begin Records supplied

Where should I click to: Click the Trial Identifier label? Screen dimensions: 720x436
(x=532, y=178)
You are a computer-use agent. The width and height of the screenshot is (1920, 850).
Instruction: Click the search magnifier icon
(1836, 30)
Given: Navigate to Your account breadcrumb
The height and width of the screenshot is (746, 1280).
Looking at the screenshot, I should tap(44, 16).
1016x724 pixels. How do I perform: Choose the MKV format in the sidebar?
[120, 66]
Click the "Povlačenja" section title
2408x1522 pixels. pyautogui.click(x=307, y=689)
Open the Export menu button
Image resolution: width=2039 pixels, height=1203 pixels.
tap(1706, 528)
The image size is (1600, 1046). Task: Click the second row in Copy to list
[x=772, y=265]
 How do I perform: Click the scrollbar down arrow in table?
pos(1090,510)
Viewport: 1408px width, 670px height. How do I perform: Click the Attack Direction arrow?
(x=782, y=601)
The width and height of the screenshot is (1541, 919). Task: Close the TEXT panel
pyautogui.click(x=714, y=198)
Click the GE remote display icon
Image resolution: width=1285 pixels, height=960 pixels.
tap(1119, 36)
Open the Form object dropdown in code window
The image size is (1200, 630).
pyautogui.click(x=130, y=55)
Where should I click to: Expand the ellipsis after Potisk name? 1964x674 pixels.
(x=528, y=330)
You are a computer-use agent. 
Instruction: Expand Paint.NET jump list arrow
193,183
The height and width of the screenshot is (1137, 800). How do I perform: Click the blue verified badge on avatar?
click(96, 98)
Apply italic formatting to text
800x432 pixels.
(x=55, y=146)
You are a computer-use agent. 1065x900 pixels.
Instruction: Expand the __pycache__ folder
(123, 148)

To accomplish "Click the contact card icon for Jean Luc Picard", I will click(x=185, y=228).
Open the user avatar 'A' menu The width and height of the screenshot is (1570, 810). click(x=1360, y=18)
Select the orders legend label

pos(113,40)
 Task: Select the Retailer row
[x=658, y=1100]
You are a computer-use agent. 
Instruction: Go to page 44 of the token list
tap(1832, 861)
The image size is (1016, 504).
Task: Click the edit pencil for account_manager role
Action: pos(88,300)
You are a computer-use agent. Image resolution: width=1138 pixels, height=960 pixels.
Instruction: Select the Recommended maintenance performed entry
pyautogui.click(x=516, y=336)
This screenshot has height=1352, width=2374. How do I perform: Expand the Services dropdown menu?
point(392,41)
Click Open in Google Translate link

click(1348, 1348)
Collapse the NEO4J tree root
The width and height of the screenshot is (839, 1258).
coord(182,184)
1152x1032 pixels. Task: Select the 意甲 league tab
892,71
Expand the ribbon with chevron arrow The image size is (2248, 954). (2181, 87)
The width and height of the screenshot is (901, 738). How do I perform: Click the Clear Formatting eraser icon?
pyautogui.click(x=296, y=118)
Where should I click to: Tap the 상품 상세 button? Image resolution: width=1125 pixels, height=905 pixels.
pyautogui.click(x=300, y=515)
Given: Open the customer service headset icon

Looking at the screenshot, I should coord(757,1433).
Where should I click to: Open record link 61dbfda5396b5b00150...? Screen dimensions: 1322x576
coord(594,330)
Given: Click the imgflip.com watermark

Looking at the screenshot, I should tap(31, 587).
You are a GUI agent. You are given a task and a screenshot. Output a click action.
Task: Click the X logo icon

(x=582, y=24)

end Records supplied

**Goal:** Rewrite every line of the material above as a numbered list, dropping any blank lines.

**Task answer:**
1. Where should I click to: Click the Trial Identifier label? Screen dimensions: 720x436
2. (x=532, y=178)
3. You are a computer-use agent. The width and height of the screenshot is (1920, 850).
4. Instruction: Click the search magnifier icon
5. (1836, 30)
6. Given: Navigate to Your account breadcrumb
7. The height and width of the screenshot is (746, 1280).
8. Looking at the screenshot, I should tap(44, 16).
9. 1016x724 pixels. How do I perform: Choose the MKV format in the sidebar?
10. [120, 66]
11. Click the "Povlačenja" section title
12. 2408x1522 pixels. pyautogui.click(x=307, y=689)
13. Open the Export menu button
14. Image resolution: width=2039 pixels, height=1203 pixels.
15. tap(1706, 528)
16. The image size is (1600, 1046). Task: Click the second row in Copy to list
17. [x=772, y=265]
18.  How do I perform: Click the scrollbar down arrow in table?
19. pos(1090,510)
20. Viewport: 1408px width, 670px height. How do I perform: Click the Attack Direction arrow?
21. (x=782, y=601)
22. The width and height of the screenshot is (1541, 919). Task: Close the TEXT panel
23. pyautogui.click(x=714, y=198)
24. Click the GE remote display icon
25. Image resolution: width=1285 pixels, height=960 pixels.
26. tap(1119, 36)
27. Open the Form object dropdown in code window
28. The image size is (1200, 630).
29. pyautogui.click(x=130, y=55)
30. Where should I click to: Expand the ellipsis after Potisk name? 1964x674 pixels.
31. (x=528, y=330)
32. You are a computer-use agent. 
33. Instruction: Expand Paint.NET jump list arrow
34. 193,183
35. The height and width of the screenshot is (1137, 800). How do I perform: Click the blue verified badge on avatar?
36. click(96, 98)
37. Apply italic formatting to text
38. 800x432 pixels.
39. (x=55, y=146)
40. You are a computer-use agent. 1065x900 pixels.
41. Instruction: Expand the __pycache__ folder
42. (123, 148)
43. To accomplish "Click the contact card icon for Jean Luc Picard", I will click(x=185, y=228).
44. Open the user avatar 'A' menu The width and height of the screenshot is (1570, 810). click(x=1360, y=18)
45. Select the orders legend label
46. pos(113,40)
47.  Task: Select the Retailer row
48. [x=658, y=1100]
49. You are a computer-use agent. 
50. Instruction: Go to page 44 of the token list
51. tap(1832, 861)
52. The image size is (1016, 504).
53. Task: Click the edit pencil for account_manager role
54. Action: pos(88,300)
55. You are a computer-use agent. Image resolution: width=1138 pixels, height=960 pixels.
56. Instruction: Select the Recommended maintenance performed entry
57. pyautogui.click(x=516, y=336)
58. This screenshot has height=1352, width=2374. How do I perform: Expand the Services dropdown menu?
59. point(392,41)
60. Click Open in Google Translate link
61. click(1348, 1348)
62. Collapse the NEO4J tree root
63. The width and height of the screenshot is (839, 1258).
64. coord(182,184)
65. 1152x1032 pixels. Task: Select the 意甲 league tab
66. 892,71
67. Expand the ribbon with chevron arrow The image size is (2248, 954). (2181, 87)
68. The width and height of the screenshot is (901, 738). How do I perform: Click the Clear Formatting eraser icon?
69. pyautogui.click(x=296, y=118)
70. Where should I click to: Tap the 상품 상세 button? Image resolution: width=1125 pixels, height=905 pixels.
71. pyautogui.click(x=300, y=515)
72. Given: Open the customer service headset icon
73. Looking at the screenshot, I should coord(757,1433).
74. Where should I click to: Open record link 61dbfda5396b5b00150...? Screen dimensions: 1322x576
75. coord(594,330)
76. Given: Click the imgflip.com watermark
77. Looking at the screenshot, I should tap(31, 587).
78. You are a GUI agent. You are given a task and a screenshot. Output a click action.
79. Task: Click the X logo icon
80. (x=582, y=24)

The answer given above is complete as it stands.